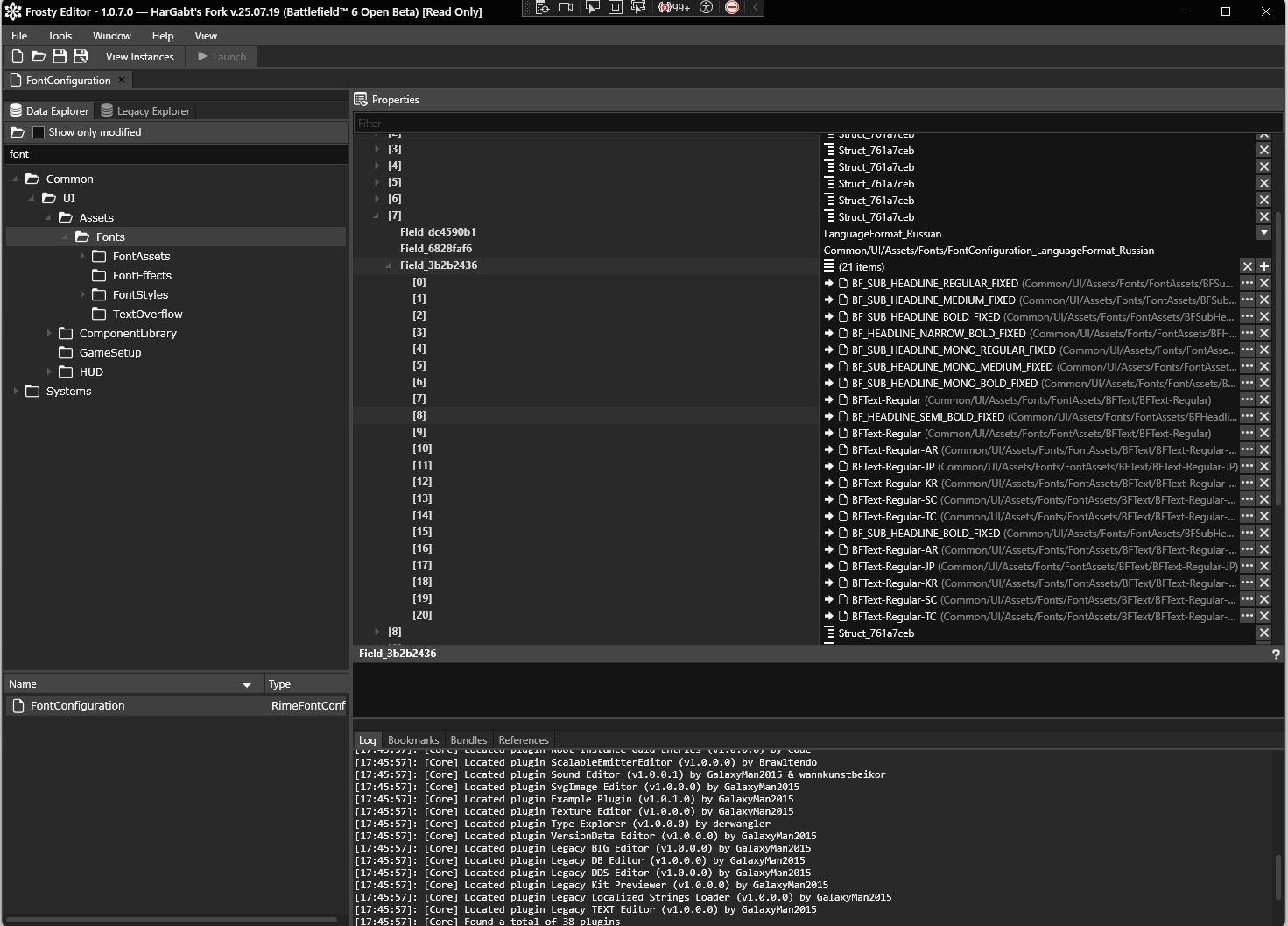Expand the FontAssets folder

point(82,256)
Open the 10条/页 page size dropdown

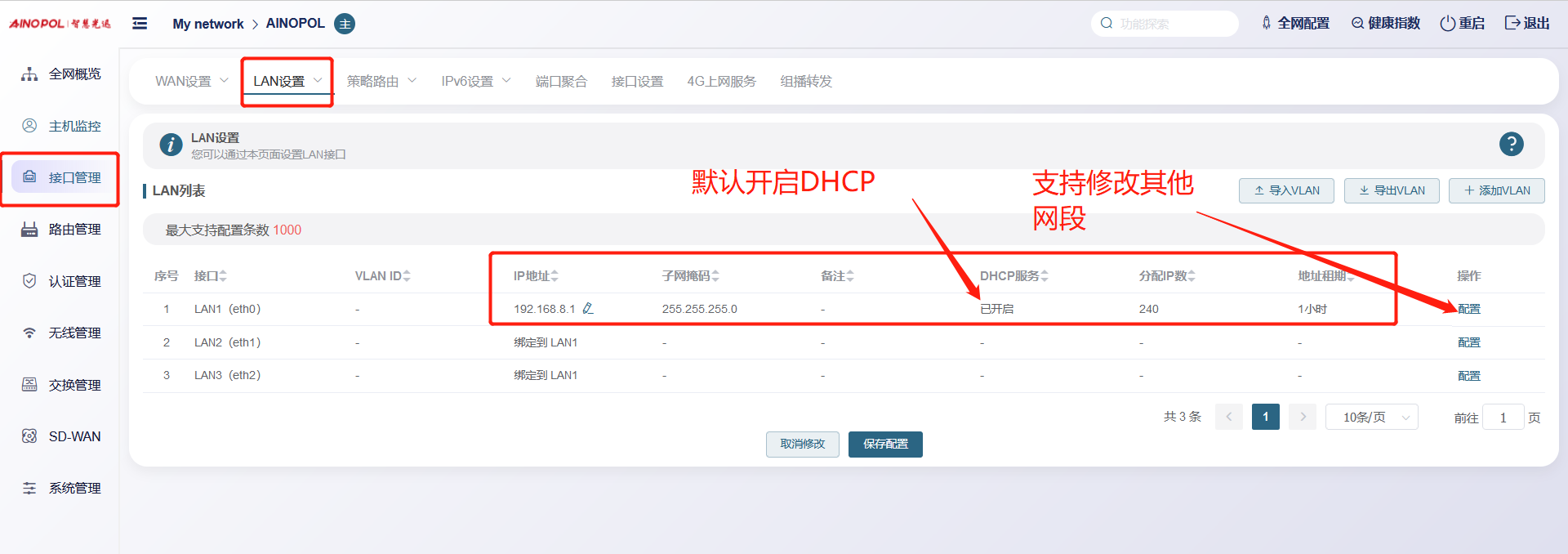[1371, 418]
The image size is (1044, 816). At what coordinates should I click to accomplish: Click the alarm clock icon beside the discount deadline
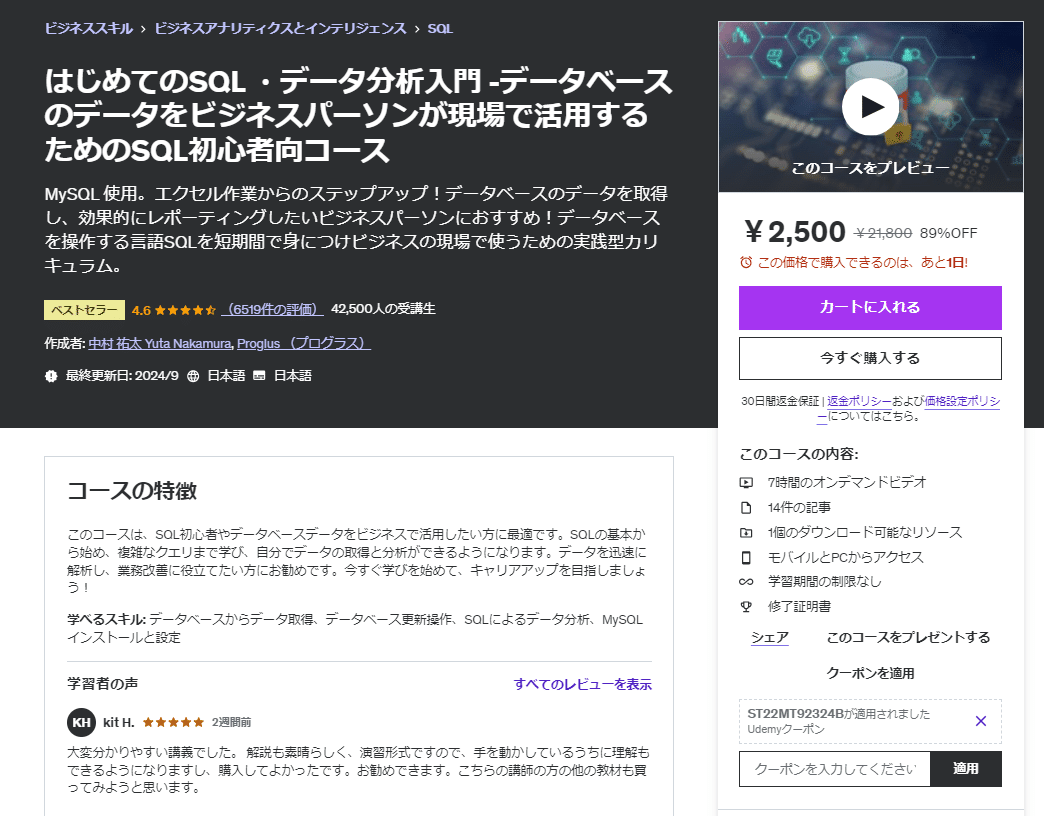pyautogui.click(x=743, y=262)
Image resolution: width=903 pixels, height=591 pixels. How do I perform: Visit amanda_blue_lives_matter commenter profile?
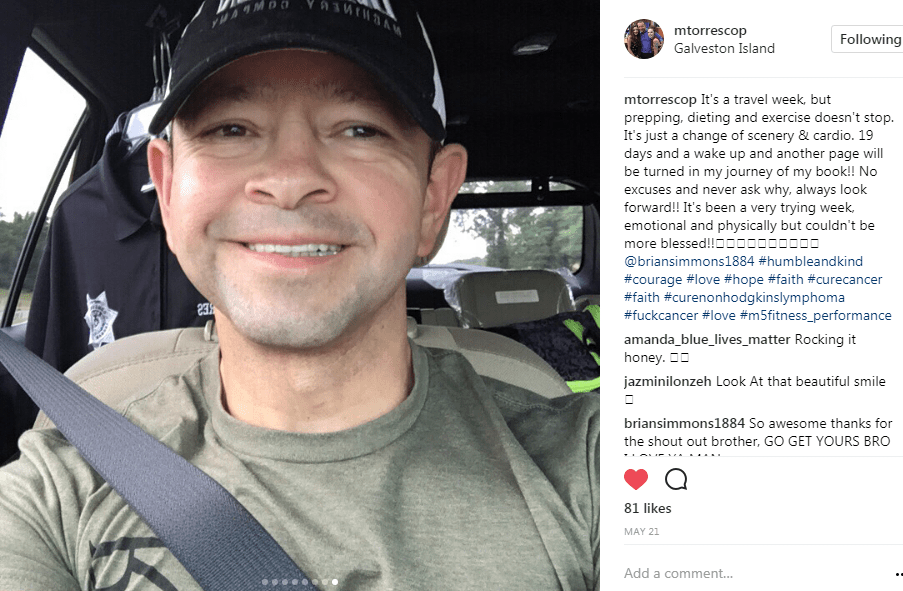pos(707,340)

********************

## WORK REQUEST
Restate the data exactly, though only from the line that contains "The image size" through its last line, both ends included and with the pictures left out.

## ANSWER SPACE
The image size is (1044, 816). At what coordinates should I click to accomplish: Click the alarm clock icon beside the discount deadline
pyautogui.click(x=743, y=262)
Image resolution: width=903 pixels, height=591 pixels. How do I perform: Visit amanda_blue_lives_matter commenter profile?
pos(707,340)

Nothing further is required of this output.